Similar to stock awards, token awards will likely be treated by the IRS as property received in connection with the performance of services. With respect to token awards issued without vesting restrictions, the recipient will be taxed in the year the award is made if and to the extent the fair market value of the tokens at the time of the award exceeds the amount paid by the recipient for the tokens (this difference being deemed ordinary income to the recipient that is also subject to payroll taxes). If the tokens are restricted tokens, however, the recipient will be taxed on the difference between the fair market value of the tokens at the time of vesting and the amount paid by the recipient for the tokens (i.e., the “spread”), unless the recipient files an election with the IRS under Section 83(b) of the Code (commonly referred to as an “83(b) Election”) within 30 days of receiving the restricted tokens. So, for example, if a portion of the restricted tokens vests each month, and the recipient does not timely file the 83(b) Election, then the tax obligation will be incurred each month in respect of the tranche that vested (and the recipient would likely want to sell all or a portion of her vested tokens on the secondary market to receive the cash needed to pay the tax on this spread).
It is important that a recipient of restricted tokens carefully considers whether filing an 83(b) Election makes sense in consideration of applicable circumstances. If a recipient makes a timely 83(b) Election, in the year of grant, the recipient will be taxed on any difference between the fair market value of the award on the date of grant and the amount actually paid for the restricted tokens, if any, but will defer taxation on all gains in value post-grant until the tokens are actually sold to a third party or otherwise disposed of in a taxable transaction, and will convert all such post-grant appreciation to capital gains. The risk, however, in making an 83(b) Election is that the recipient must pay tax based on the “spread” of all awarded tokens at the time of grant, but if the tokens ultimately decrease in value as they vest compared to their value on the date of grant, or if all or a portion of the tokens are forfeited back to the issuer because the recipient’s service terminates prior to full vesting, the pre-paid tax on value in excess of actual economic gain from the tokens will not be recoverable.
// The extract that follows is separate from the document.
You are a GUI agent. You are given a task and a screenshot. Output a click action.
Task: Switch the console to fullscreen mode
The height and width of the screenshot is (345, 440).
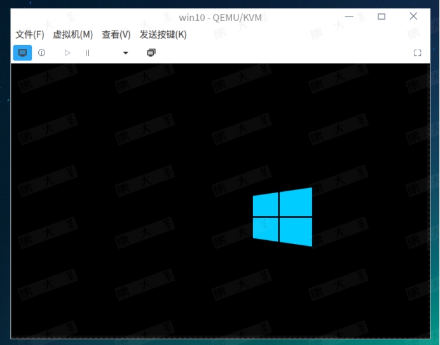click(418, 53)
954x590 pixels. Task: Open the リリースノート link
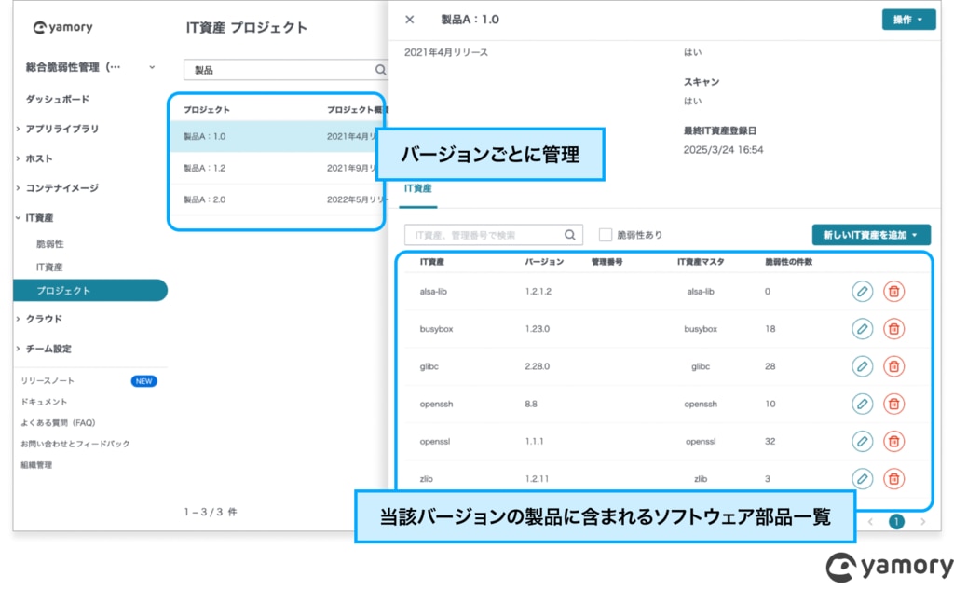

Each recipient of a restricted token award will therefore need to weigh the potential advantages of starting the clock for capital gains treatment on post-grant gains against the risks that the tokens may lose value or be forfeited. Indeed, while the principles of the 83(b) Election are the same as between restricted tokens and restricted stock, the difference in fact patterns around their issuance complicates that decision calculus. The “founder’s stock” issued to start-up service providers at the formation of the corporation typically has de minimis value, such that receipt of restricted stock (whether in exchange for a purchase price or as a restricted stock bonus), followed by an immediate 83(b) Election, results in minimal or no tax on the award in the year of grant. Plus, making an 83(b) Election provides protection against incurrence of tax liabilities as stock vests during periods while a start-up is privately held and lacks a secondary market to provide service providers with liquidity alternatives to help pay the tax. In contrast, the value of token awards will be tied to the TGE price (if issued in a TGE) or trading values on the secondary market thereafter, such that a recipient of a restricted token award may have to pay tax on a significant amount of “spread” in the year of grant if she wishes to make an 83(b) Election to start her capital gains treatment, and she may have less concern about inability to sell tokens as they vest if a robust trading market exists following the TGE.
Similar to a traditional stock option, a token option would provide the recipient the right, but not the obligation, to purchase a pre-determined number of tokens at a pre-set price. The exercisability of the option can be subject to vesting, just as with restricted tokens, and the option would expire some short period of time after the recipient ceases to provide services to the issuer. Token options are likely to be subject to the same tax treatment as nonqualified stock options — no taxation upon grant, but upon exercise, the excess of the aggregate fair market value of the exercised tokens over the aggregate exercise price of the exercised tokens (i.e., the “spread”) would be compensation income subject to ordinary income and payroll taxes.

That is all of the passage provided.